Ciò significa, in altri termini, che il contributo statale promesso si ridurrà di un quarto ogni anno, gravando in parte sulle entrate comunali che dovrebbero essere rimpinguate ricorrendo all’aumento dell’addizionale Irpef e dei diritti di imbarco portuali e aeroportuali, alla valorizzazione del patrimonio mediante l’incremento dei canoni di locazione o usufruendo di appositi piani di alienazione, avvalendosi anche di enti pubblici e privati, e infine all’incremento della riscossione. A tutto questo si aggiunge l’obbligo di procedere a piani di snellimento e di riorganizzazione della struttura amministrativa, di razionalizzazione delle partecipate, e di contenimento della spesa stipendiale. L’attuazione di questi interventi sarà monitorata in base ad obiettivi annuali, sotto la supervisione della Commissione per la stabilità finanziaria per gli enti locali, con scadenza semestrale. Insomma, detto in termini più semplice, il governo non ha regalato nulla, ma ha solo consentito un margine di respiro per poter avviare una complessa ristrutturazione della macchina comunale e del sistema di riscossione e di gestione del patrimonio che impegnerà nell’immediato futuro questa amministrazione.

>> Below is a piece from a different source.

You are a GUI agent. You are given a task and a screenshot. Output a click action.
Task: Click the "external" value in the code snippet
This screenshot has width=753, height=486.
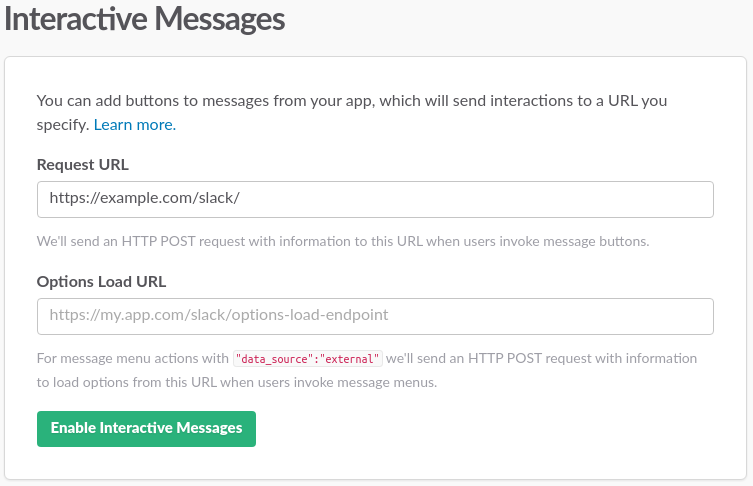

Siamo lontani dalle rosee promesse del Patto per Napoli su cui si è fondato in gran parte il successo elettorale di Manfredi e che prometteva, lo ricordiamo, l’istituzione di una gestione commissariale del debito e una dotazione da 500 milioni a 1 miliardo annui, a cui si aggiungeva un piano straordinario di assunzioni di personale qualificato. Una volta varata la legge di bilancio, entro il 15 febbraio 2022, il Sindaco dovrà sottoscrivere con il presidente del Consiglio un accordo quadro in cui dovrà essere stabilito il piano di risanamento e di rilancio degli investimenti. Un’operazione complessa e delicata che una maggioranza piuttosto variegata, già in fibrillazione, dovrà affrontare in tempi stretti e che imporrà nuovi sacrifici alla cittadinanza.

Resta il nodo delle riforme che dovranno essere attuate in tempi rapidi, e soprattutto il problema della evasione: tasse e proventi rappresentano appena il 12,13% di tutte le entrate comunali, un dato che non è solo frutto di uno scarso senso civico e di cronici inviolabili privilegi, ma è anche l’effetto di sacche ampie di disagio e miseria. Nata sotto gli auspici ottimistici dello sviluppo favorito dai fondi del Pnrr, la nuova amministrazione si troverà ora a mostrare alla cittadinanza il volto impietoso dell’esattore venuto a pretendere altri sacrifici. La situazione particolare di Napoli meritava una diversa attenzione, ma è mancata la forza politica per pretenderlo.